Luther Burrell, a former England centre, is saying he is “proud” and has “a sense of closure” after a Rugby Football Union (RFU) investigation found his claims of racism in the sport were true. According to the report – in which no individuals were named – the RFU said Burrell’s evidence was found to be “reliable”.

The evidence collected by the investigation indicated two additional incidents of verbal racist abuse Burrell suffered apart from a player’s WhatsApp message “which contained a racist comment”. These incidents were said to have taken place on a night out and another away fixture, though the club had no access to the WhatsApp group and the incidents were said to have occurred during his time with the Newcastle Falcons.

The investigation noted its “concern over the lack of training” the Newcastle club had received with regards to equality, diversity and inclusion policies. Burrell is of Jamaican descent and discussed in June 2022 that there had been “normalised” banter among team-mates and that racism was “rife” in the sport. He said when speaking on the findings that to call anyone a slave is not funny, and this was “abhorrent behaviour” that affected him “as a human and a father”.

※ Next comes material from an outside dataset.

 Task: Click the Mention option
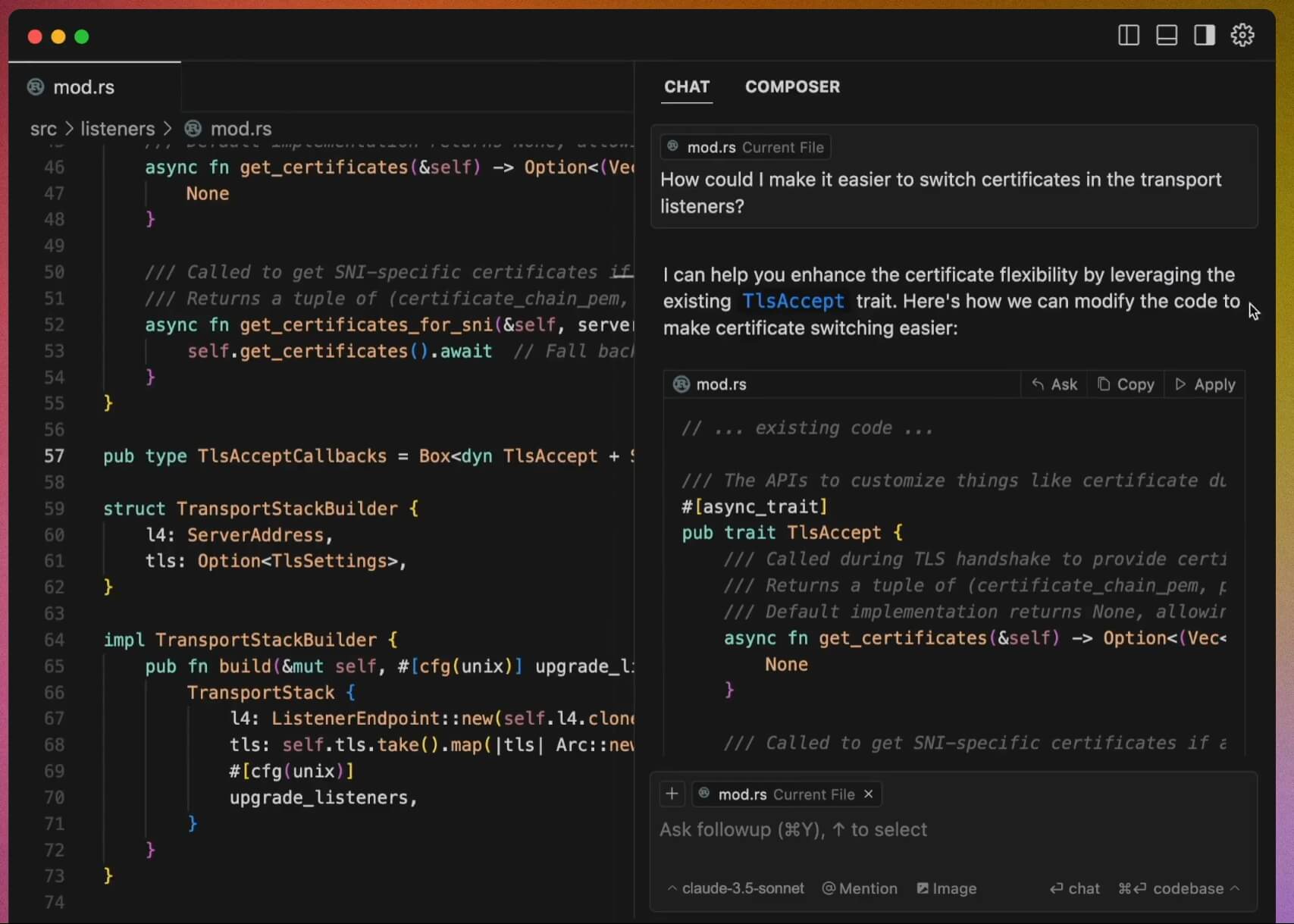pyautogui.click(x=860, y=888)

The RFU has fast-tracked the publication of a new strategy to promote inclusion in the elite game, as well as having published the findings of research which showed “players had experienced some form of racism” in every area of elite rugby.

When Burrell was asked why he had not identified those responsible, he said that this was not “about retribution” and that it was “about me finally having my voice heard”. He also said that this was “ultimately not about me” and was more about creating generational change in rugby union.

Following the investigation, the RFU considered launching a further disciplinary inquiry, but instead chose to “continue to work with the club” to improve training and whistleblowing processes. Burrell said he will be “keeping a close eye” on how the club evolves, as they have already implemented new structures to further tackle issues of racism.

The RFU chief executive, Bill Sweeney said Luther was “very brave” for sharing his experiences and it “requires collective action” to remove discrimination from the game and put “inclusion at its heart”.

Burrell has had a career spanning across multiple clubs, starting off at Leeds Carnegie then moving on to Sale Sharks, where he was until 2012, and then moving to Northampton Saints where he had a successful run of seven years, winning the 2013-14 Premiership and making fifteen appearances for England, before switching codes to rugby league’s Warrington Wolves, and returning to union with Newcastle in 2020.